_WORK INSTRUCTIONS_: Could you write out the line containing "Werbung auf Mikrocontroller.net (715, 2256)" and all the lines below it in the data, exactly, through the final one and nothing else?

_SOURCE DATA_:
# # # # # # #

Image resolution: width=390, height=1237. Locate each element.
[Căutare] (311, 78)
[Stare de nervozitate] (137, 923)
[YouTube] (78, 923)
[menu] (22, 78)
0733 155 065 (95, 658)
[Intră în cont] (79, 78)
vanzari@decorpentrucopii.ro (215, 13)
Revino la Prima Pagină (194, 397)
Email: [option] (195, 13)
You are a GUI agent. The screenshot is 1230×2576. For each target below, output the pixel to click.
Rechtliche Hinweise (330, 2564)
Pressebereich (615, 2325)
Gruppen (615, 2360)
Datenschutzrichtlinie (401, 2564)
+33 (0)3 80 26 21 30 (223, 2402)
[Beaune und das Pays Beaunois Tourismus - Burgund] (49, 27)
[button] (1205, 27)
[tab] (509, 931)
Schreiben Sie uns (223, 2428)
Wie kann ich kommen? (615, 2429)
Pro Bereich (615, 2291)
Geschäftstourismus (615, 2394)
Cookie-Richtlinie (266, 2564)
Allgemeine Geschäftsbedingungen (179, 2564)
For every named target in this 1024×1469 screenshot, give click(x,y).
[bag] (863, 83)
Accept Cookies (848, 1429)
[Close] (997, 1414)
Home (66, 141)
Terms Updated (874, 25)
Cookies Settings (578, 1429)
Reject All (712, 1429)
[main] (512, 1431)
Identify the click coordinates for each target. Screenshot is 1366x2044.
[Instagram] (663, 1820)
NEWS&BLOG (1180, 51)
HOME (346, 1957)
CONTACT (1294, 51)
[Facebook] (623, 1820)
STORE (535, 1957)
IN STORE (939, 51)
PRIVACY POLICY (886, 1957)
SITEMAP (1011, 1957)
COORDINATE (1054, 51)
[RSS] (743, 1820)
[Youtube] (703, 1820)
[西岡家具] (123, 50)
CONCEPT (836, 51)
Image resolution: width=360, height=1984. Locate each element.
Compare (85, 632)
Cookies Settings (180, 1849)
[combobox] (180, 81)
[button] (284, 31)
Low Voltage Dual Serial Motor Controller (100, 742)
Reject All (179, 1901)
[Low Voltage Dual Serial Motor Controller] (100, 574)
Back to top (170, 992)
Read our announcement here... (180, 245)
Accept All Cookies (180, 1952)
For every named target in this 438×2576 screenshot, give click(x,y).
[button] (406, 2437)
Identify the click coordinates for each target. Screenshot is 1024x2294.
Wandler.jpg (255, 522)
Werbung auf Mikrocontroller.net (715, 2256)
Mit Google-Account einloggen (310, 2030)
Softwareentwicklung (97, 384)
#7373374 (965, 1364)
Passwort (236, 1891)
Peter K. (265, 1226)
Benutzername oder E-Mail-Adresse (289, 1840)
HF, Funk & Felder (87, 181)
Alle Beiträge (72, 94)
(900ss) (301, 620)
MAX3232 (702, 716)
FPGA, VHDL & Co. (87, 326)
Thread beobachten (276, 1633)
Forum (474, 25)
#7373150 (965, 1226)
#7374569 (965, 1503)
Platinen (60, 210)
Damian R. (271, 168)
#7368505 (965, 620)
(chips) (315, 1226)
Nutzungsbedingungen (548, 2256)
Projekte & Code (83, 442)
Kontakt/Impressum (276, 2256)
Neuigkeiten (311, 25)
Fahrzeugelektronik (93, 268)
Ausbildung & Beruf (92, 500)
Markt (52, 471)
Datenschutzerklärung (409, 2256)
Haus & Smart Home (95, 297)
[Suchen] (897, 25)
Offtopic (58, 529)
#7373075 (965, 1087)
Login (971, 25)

# # # # # # #

_RESPONSE TO THIS EXERCISE_:
Werbung auf Mikrocontroller.net (715, 2256)
Mit Google-Account einloggen (310, 2030)
Softwareentwicklung (97, 384)
#7373374 (965, 1364)
Passwort (236, 1891)
Peter K. (265, 1226)
Benutzername oder E-Mail-Adresse (289, 1840)
HF, Funk & Felder (87, 181)
Alle Beiträge (72, 94)
(900ss) (301, 620)
MAX3232 (702, 716)
FPGA, VHDL & Co. (87, 326)
Thread beobachten (276, 1633)
Forum (474, 25)
#7373150 (965, 1226)
#7374569 (965, 1503)
Platinen (60, 210)
Damian R. (271, 168)
#7368505 (965, 620)
(chips) (315, 1226)
Nutzungsbedingungen (548, 2256)
Projekte & Code (83, 442)
Kontakt/Impressum (276, 2256)
Neuigkeiten (311, 25)
Fahrzeugelektronik (93, 268)
Ausbildung & Beruf (92, 500)
Markt (52, 471)
Datenschutzerklärung (409, 2256)
Haus & Smart Home (95, 297)
[Suchen] (897, 25)
Offtopic (58, 529)
#7373075 (965, 1087)
Login (971, 25)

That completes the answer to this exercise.